_Task requirements_. Please write out, word for word, the entries starting with the line that contains "You are a computer-use" and going on through the line that contains "Action: (280, 231)", both of those lines included.

_Supplied material_.
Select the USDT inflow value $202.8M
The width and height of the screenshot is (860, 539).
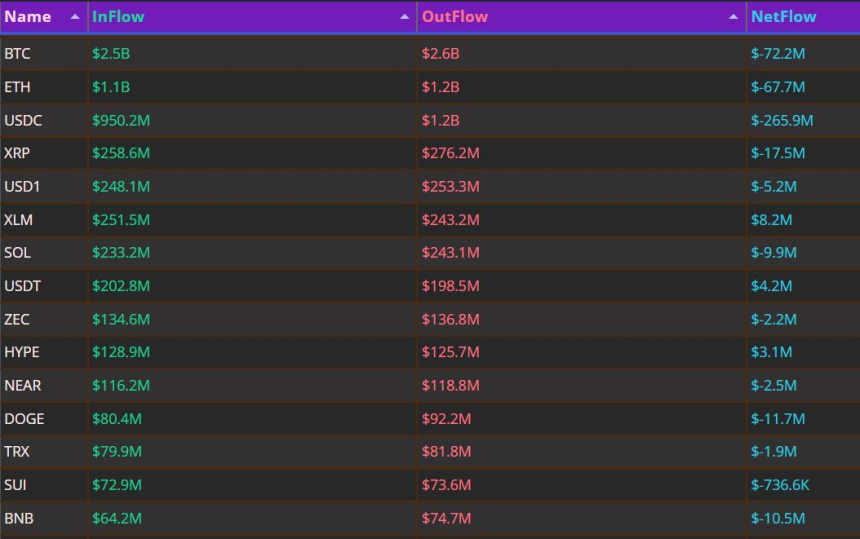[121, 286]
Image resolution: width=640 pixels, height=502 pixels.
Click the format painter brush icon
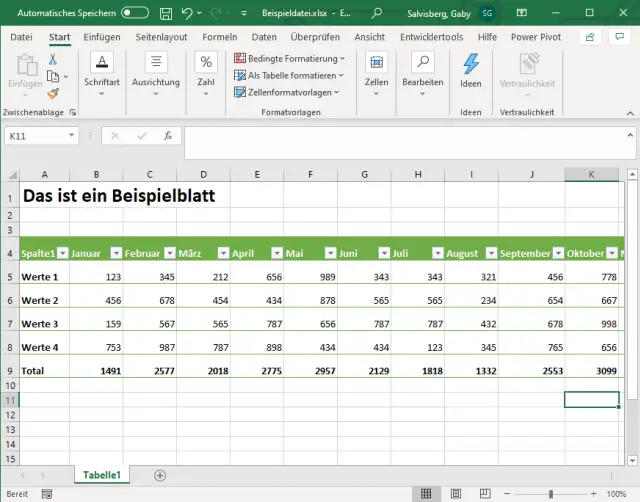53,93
--
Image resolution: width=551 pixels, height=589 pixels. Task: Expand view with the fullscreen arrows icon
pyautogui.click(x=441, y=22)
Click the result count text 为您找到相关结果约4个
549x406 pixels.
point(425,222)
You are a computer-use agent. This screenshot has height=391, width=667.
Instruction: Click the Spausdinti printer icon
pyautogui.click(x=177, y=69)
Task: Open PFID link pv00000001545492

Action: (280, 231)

_Final result_.
You are a computer-use agent. This screenshot has height=391, width=667.
Instruction: Click the Spausdinti printer icon
pyautogui.click(x=177, y=69)
Task: Open PFID link pv00000001545492

Action: (280, 231)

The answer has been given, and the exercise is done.